Na nota, Temer destacou que Portella "deixou uma grande lição de homem público" ao ocupar cargos na administração pública e "destacou a importância da consciência pública e da participação política" enquanto membro da Academia Brasileira de Letras (ABL).

O ministro da Cultura, Roberto Freire, também manifestou pesar pela morte do escritor, que ocupou a cadeira número 27 da ABL.

Biografia

Baiano de Salvador, nascido em 8 de outubro de 1932, Eduardo Mattos Portella fez os estudos secundários em Recife, cidade onde se formou em direito pela Universidade Federal de Pernambuco em 1955. Ainda na capital pernambucana, começou a exercer crítica literária, em colaborações para a imprensa local.

Ao longo da década de 1950, estudou filologia, crítica literária e literatura em instituições de Madri, Roma e Paris e publicou na Espanha seu primeiro livro, Aspectos de la Poesía Brasileña Contemporánea. Começou a exercer o magistério na capital espanhola, na Faculdade de Letras da Universidade Central de Madri.

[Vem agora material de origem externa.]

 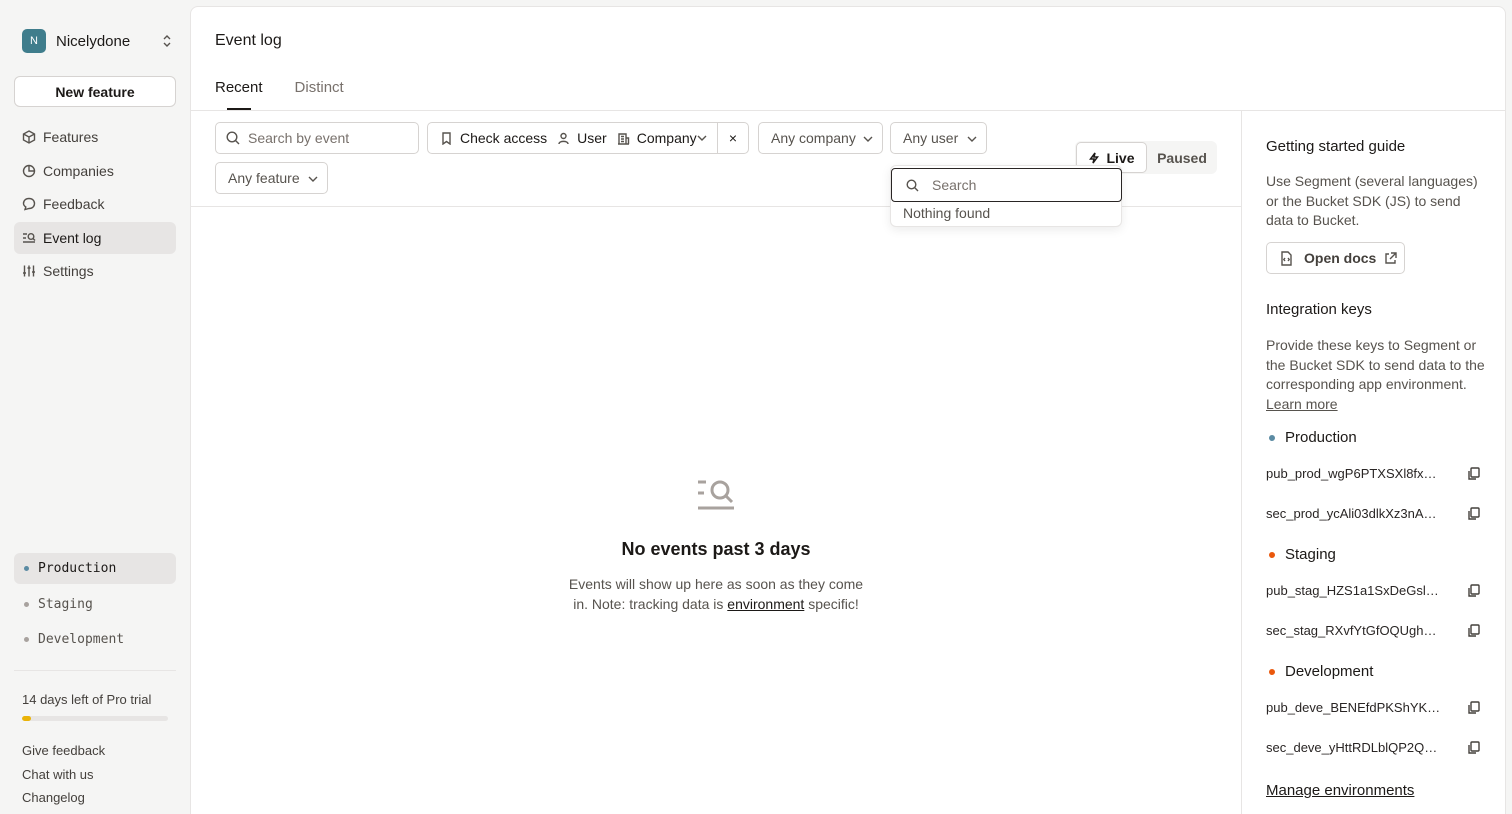 What do you see at coordinates (72, 238) in the screenshot?
I see `sidebar-item-label: Event log` at bounding box center [72, 238].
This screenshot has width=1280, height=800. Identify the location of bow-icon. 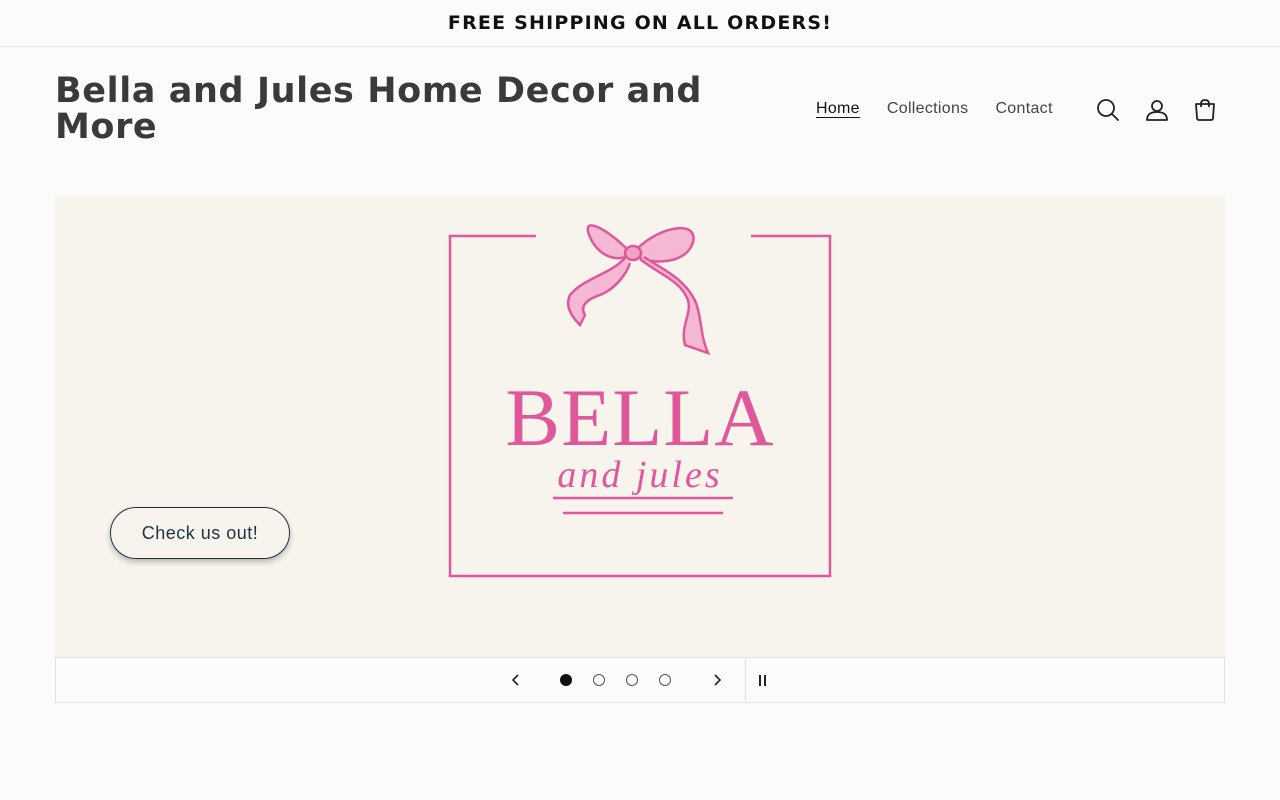
(638, 290).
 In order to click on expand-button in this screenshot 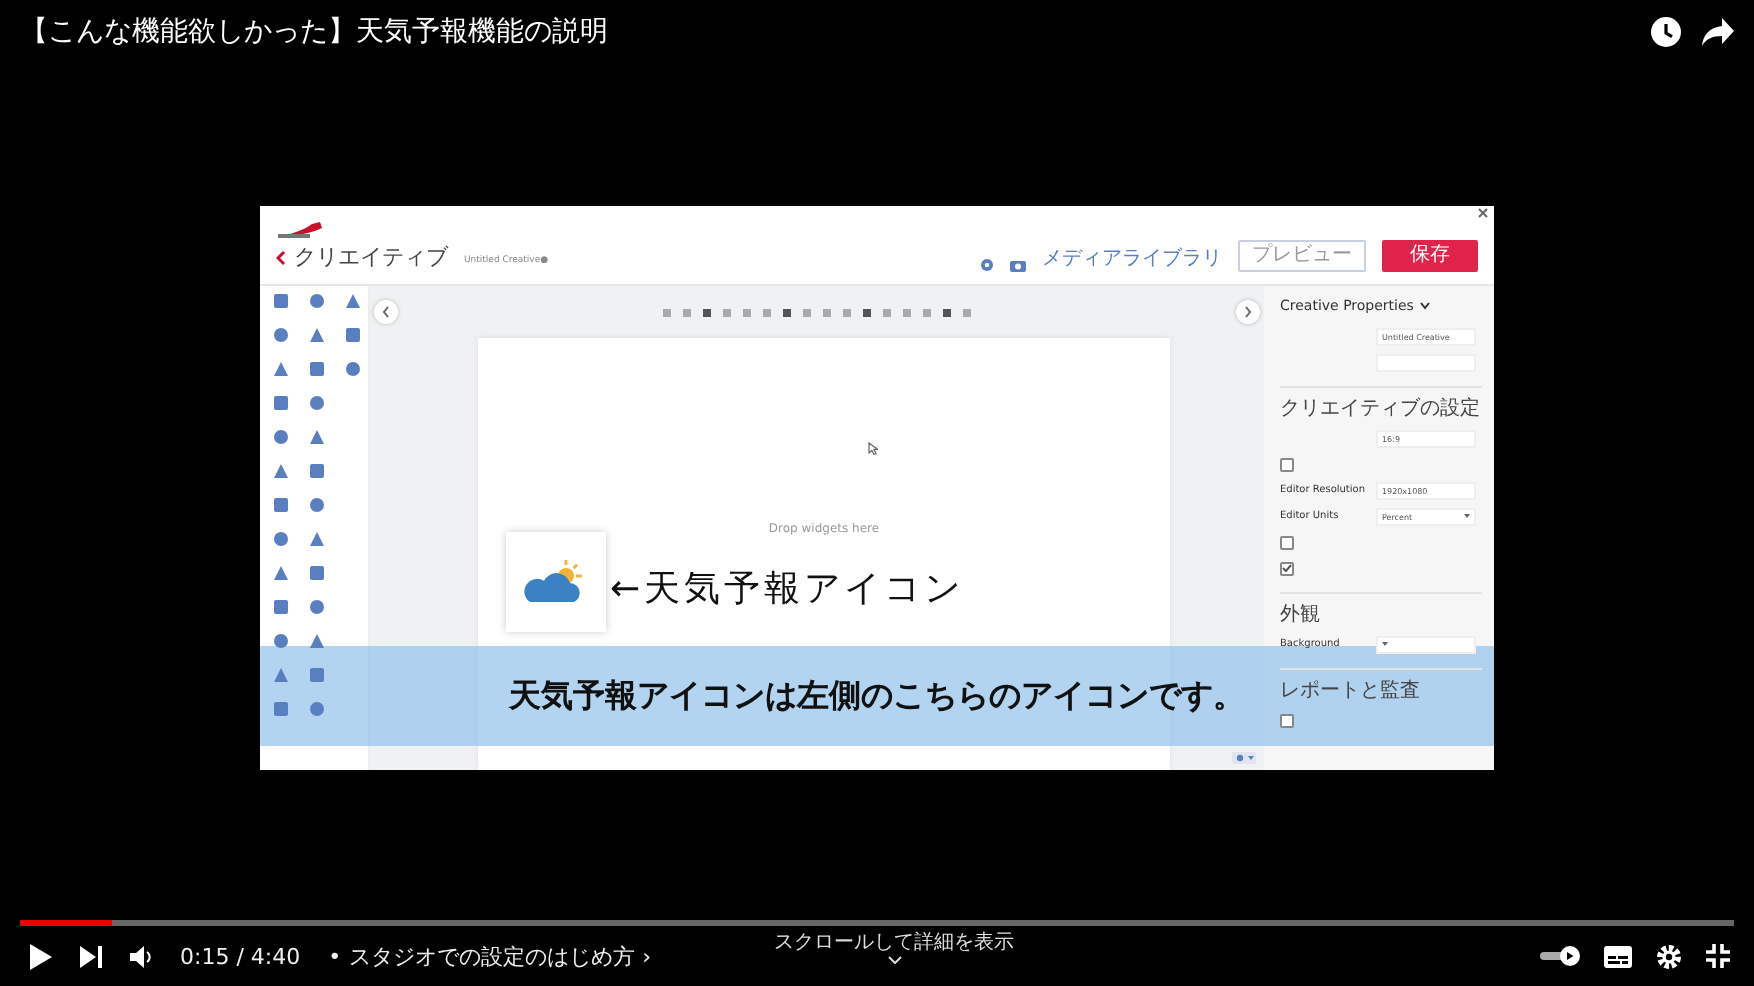, I will do `click(1248, 312)`.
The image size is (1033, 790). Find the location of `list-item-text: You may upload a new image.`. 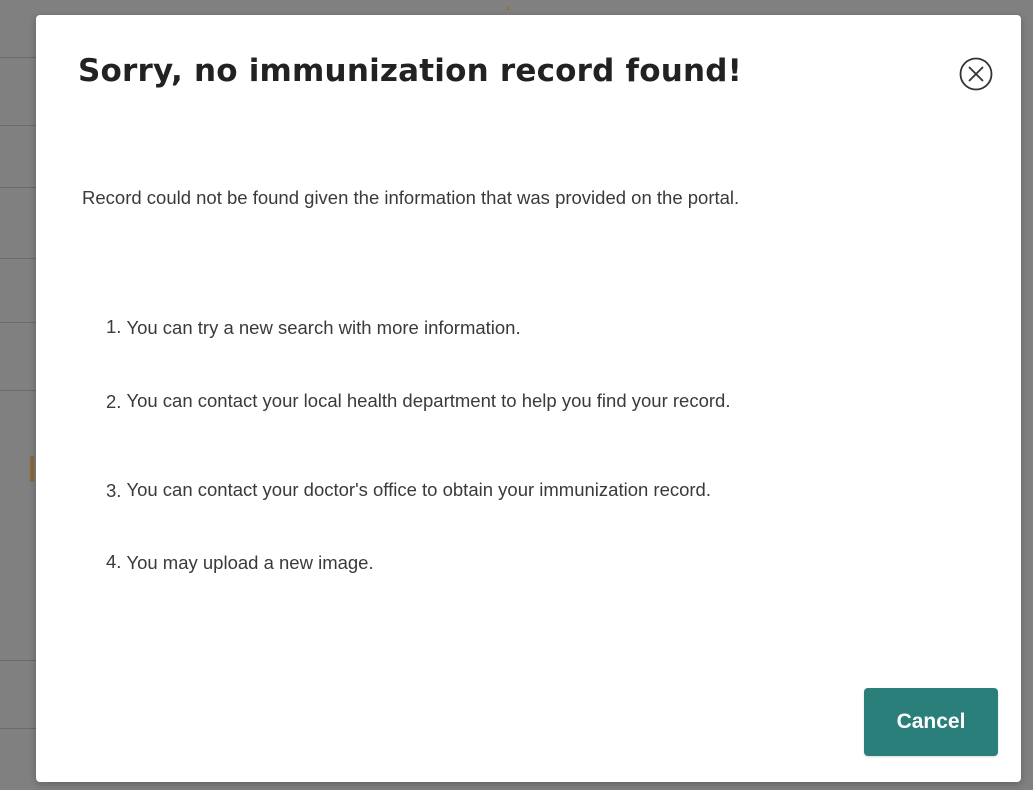

list-item-text: You may upload a new image. is located at coordinates (250, 562).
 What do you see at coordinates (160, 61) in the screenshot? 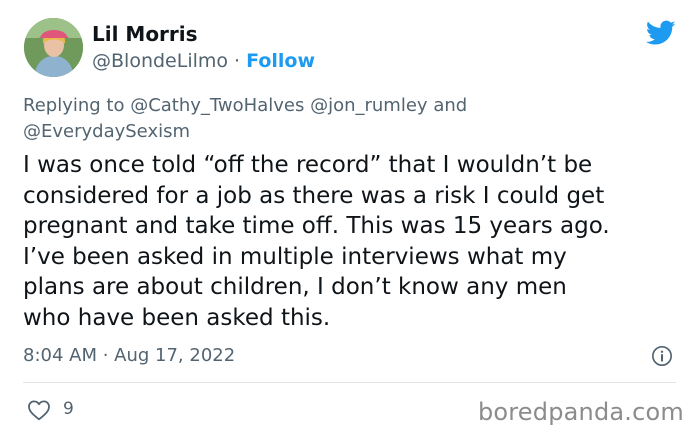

De volta ao Brasil, foi professor da Faculdade de Letras da Universidade Federal de Pernambuco e, mais tarde, já na capital fluminense, da Faculdade de Letras da Universidade Federal do Rio de Janeiro (UFRJ), na qual conquistou todas as titulações até se tornar professor emérito.

Funcionário do Ministério da Educação e Cultura desde 1956, Eduardo Portella foi nomeado titular da pasta em 1979, no início do governo de João Figueiredo, o último presidente do regime militar. Permaneceu pouco mais de um ano à frente do ministério, do qual foi demitido por ter apoiado a greve dos professores da Universidade Federal Rural do Rio de Janeiro.

Na ocasião, ficou famoso pela frase "Não sou ministro. Estou ministro", com a qual quis demonstrar a consciência da transitoriedade da sua passagem pelo ministério do governo militar. Recebeu o apoio de intelectuais que faziam oposição ao regime, como o escritor Alceu de Amoroso Lima.

Na segunda metade da década de 1980, foi secretário estadual de Cultura no Rio de Janeiro e em 1988 foi nomeado diretor-geral da Organização das Nações Unidas para a Educação, Ciência e Cultura (Unesco), com sede em Paris. Ocupou por cinco anos consecutivos o cargo e desde 1998 coordenava o Comité Chemins de la Pensée d'aujord'hui, da entidade.

Imortal

Eduardo Portella ingressou na Academia Brasileira de Letras em 1981, sucedendo o escritor Otávio de Faria como ocupante da cadeira 27, que teve como fundador Joaquim Nabuco. O presidente da ABL, Domício Proença Filho, decretou luto oficial de três dias na instituição e disse que "com a ausência de Eduardo Portella, perde o Brasil um excepcional pensador da cultura, um professor e crítico de alta presença e porte e a Casa de Machado de Assis, um acadêmico de forte liderança e marcada atuação".

A escritora Nélida Piñon, secretária-geral da ABL, destacou que Portella "era um grande mestre do pensamento brasileiro, que soube, com rara perspicácia, interpretar o fenômeno literário". Autor de mais de 20 obras de crítica literária e ensaios, Eduardo Portella fundou e dirigiu a editora Tempo Brasileiro, responsável pela introdução no Brasil de autores como os filósofos alemães Martin Heidegger e Jurgen Habermas, entre outros pensadores.

O escritor deixou a viúva, Célia Portella, e uma filha, Mariana.